IMPORTANT: This procedure includes a mix of commands that need to be run on the host(s) running the MDS daemon(s) and other commands that can be run from any of the ceph-mon nodes.
NOTICE: These steps are based off upstream Ceph documentation.
Identify the active MDS.
ncn-s00(1/2/3)# ceph fs status -f json-pretty|jq -r '.mdsmap[]|select(.state=="active")|.name'
cephfs.ncn-s003.ihwkop
ssh
to the host running the active MDS.
Enter into a cephadm shell.
ncn-s003# cephadm shell
Example output:
Inferring fsid 7350865a-0b21-11ec-b9fa-fa163e06c459
Inferring config /var/lib/ceph/7350865a-0b21-11ec-b9fa-fa163e06c459/mon.ncn-s003/config
Using recent ceph image arti.dev.cray.com/third-party-docker-stable-local/ceph/ ceph@sha256:70536e31b29a4241999ec4fd13d93e5860a5ffdc5467911e57e6bf04dfe68337
[ceph: root@ncn-s003 /]#
NOTE: Messages such as “WARNING: The same type, major and minor should not be used for multiple devices” can be ignored. There is an upstream bug to address this issue.
Dump in-flight ops.
[ceph: root@ncn-s003 /]# ceph daemon mds.cephfs.ncn-s003.ihwkop dump_ops_in_flight
Example output:
{
"ops": [],
"num_ops": 0
}
NOTE: The example above is about how to run the command. Recreating the exact scenario to provide a full example is not easily done. This will be updated when the information is available.

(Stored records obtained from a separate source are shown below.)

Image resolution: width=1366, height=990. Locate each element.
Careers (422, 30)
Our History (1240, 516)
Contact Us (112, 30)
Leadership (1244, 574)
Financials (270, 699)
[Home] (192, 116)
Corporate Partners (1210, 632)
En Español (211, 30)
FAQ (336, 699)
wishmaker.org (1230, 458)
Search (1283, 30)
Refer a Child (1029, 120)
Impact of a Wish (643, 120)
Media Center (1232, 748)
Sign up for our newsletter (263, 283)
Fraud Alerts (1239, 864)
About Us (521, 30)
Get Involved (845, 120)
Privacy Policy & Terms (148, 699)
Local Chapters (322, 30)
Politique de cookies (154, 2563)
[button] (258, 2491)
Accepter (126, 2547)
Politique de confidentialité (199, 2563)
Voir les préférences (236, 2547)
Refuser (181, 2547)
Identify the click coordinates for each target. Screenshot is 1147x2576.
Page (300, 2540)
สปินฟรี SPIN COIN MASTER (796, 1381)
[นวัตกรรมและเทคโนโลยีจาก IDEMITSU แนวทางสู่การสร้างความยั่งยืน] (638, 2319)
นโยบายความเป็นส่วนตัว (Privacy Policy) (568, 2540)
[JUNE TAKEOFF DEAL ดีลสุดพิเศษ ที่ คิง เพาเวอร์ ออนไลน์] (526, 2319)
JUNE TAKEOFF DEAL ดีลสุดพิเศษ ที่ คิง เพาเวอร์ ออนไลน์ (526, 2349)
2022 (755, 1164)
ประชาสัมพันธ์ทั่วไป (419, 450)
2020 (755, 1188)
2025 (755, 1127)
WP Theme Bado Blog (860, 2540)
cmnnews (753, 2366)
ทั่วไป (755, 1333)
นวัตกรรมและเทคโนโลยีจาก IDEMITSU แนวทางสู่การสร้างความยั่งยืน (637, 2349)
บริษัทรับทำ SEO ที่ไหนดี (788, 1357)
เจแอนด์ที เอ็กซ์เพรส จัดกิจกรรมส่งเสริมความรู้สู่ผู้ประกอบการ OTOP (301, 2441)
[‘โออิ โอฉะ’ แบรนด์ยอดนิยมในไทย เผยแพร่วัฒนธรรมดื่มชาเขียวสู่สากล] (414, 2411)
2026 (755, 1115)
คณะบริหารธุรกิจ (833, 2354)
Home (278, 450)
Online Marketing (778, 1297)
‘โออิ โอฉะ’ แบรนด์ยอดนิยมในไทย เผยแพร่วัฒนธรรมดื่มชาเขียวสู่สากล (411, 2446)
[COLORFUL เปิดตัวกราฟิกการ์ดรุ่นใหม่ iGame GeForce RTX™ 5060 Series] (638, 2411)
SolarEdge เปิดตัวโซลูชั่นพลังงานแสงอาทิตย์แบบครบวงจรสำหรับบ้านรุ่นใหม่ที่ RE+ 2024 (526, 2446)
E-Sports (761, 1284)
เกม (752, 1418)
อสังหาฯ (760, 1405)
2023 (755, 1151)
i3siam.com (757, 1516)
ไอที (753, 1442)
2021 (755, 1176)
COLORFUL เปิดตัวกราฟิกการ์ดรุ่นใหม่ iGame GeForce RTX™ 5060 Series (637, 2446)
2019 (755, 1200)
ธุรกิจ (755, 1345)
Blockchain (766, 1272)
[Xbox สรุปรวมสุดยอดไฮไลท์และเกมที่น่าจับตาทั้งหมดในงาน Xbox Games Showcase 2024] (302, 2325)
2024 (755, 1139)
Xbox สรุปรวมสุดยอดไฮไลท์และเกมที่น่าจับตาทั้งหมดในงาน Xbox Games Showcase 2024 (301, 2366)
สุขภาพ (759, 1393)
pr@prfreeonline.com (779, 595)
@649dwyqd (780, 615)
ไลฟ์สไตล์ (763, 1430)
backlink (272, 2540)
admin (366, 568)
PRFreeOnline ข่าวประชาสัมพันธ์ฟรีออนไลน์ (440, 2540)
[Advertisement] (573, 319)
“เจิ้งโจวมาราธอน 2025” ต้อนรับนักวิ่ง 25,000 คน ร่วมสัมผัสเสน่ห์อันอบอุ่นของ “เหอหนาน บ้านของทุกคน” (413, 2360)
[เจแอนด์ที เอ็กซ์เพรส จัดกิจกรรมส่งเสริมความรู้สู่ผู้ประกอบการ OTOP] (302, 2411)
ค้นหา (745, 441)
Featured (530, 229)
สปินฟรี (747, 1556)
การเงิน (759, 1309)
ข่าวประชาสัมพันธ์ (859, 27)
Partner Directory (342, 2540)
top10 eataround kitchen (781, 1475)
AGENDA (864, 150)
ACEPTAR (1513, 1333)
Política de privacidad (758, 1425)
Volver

Identify the stuck commands and examine why they are stuck.
Usually the last “event” will have been an attempt to gather locks, or sending the operation off to the MDS log.
If it is waiting on the OSDs, fix them.
If operations are stuck on a specific inode, you probably have a client holding caps which prevent others from using it, either because the client is trying to flush out dirty data or because you have encountered a bug in CephFS’ distributed file lock code (the file “capabilities” [“caps”] system).
If there are no slow requests reported on the MDS, and it is not reporting that clients are misbehaving, either the client has a problem or its requests are not reaching the MDS.